Set overview
Call of Legends is worth reviewing through raw price, graded price and break-even grade, not popularity alone. Call of Legends from the Call of Legends series, released on 2011-02-09, includes 95 official cards and 106 total cards in the source data. Kardive keeps that set identity visible: Call of Legends series, released 2011-02-09, 95 official cards, 106 total cards listed.
- Eevee #56 - Common, Colorless, illustrated by Akira Komayama
- Vaporeon #52 - Uncommon, Water, illustrated by sui
- Jolteon #45 - Uncommon, Lightning, illustrated by Shin Nagasawa
- Flareon #44 - Uncommon, Fire, illustrated by kawayoo
- Snorlax #33 - Rare, Colorless, illustrated by Kent Kanetsuna
- Umbreon #22 - Rare Holo, Darkness, illustrated by Mitsuhiro Arita
- Rayquaza #20 - Rare Holo, Colorless, illustrated by Ryo Ueda
- Palkia #19 - Rare Holo, Water, illustrated by Daisuke Iwamoto
Card mix and identity
In the visible sample, rarity context includes Common, Uncommon, Rare and Rare Holo; where type data is available, cards include Colorless, Water, Lightning and Fire.

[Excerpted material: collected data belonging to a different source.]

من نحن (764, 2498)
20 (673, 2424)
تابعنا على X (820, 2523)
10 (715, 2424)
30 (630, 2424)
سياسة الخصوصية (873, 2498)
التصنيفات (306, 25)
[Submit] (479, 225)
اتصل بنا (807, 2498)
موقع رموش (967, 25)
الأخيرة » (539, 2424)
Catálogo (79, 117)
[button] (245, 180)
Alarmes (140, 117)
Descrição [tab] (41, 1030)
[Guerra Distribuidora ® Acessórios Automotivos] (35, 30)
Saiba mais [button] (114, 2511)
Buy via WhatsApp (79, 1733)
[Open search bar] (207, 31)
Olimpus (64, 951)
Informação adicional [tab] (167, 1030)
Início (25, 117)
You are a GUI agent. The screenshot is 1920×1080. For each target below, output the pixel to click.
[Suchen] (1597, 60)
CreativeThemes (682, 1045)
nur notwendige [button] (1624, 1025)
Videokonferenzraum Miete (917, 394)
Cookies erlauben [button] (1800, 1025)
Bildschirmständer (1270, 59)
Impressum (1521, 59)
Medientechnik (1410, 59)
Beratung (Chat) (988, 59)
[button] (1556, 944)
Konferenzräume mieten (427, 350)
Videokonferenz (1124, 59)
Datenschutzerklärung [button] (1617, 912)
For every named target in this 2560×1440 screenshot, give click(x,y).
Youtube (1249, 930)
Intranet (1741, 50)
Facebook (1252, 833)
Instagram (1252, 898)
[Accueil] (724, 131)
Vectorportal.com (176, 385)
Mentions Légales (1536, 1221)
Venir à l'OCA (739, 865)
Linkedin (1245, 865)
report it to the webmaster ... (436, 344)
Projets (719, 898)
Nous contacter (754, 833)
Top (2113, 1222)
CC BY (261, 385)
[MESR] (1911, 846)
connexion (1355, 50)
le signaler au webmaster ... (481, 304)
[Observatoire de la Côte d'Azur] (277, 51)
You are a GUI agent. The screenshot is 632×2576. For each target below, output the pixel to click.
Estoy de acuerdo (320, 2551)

Illustrator data such as Akira Komayama, sui and Shin Nagasawa gives the pages more identity than name and number alone.
- Eevee #56
- Vaporeon #52
- Jolteon #45
- Flareon #44
- Snorlax #33
- Umbreon #22
- Rayquaza #20
- Palkia #19
What to analyze
A set page should help users spot top raw cards, top graded cards, best ROI candidates and low-pop or scarcity candidates once live pricing is connected in the Kardive app.
- Raw value leaders
- PSA 10 upside candidates
- Cards that still work in PSA 9
- Cards to track before grading
How this connects to the app
In the full app, users can move from Call of Legends research to card detail, run an ROI calculation, save a scenario, create a watchlist item or add an owned position to portfolio.
- Open card detail
- Run ROI
- Save scenario
- Track in watchlist
User intent captured
People searching for Call of Legends grading ideas are usually weighing popularity against financial upside. Kardive keeps those separate, so a popular card still has to pass the fee and risk test.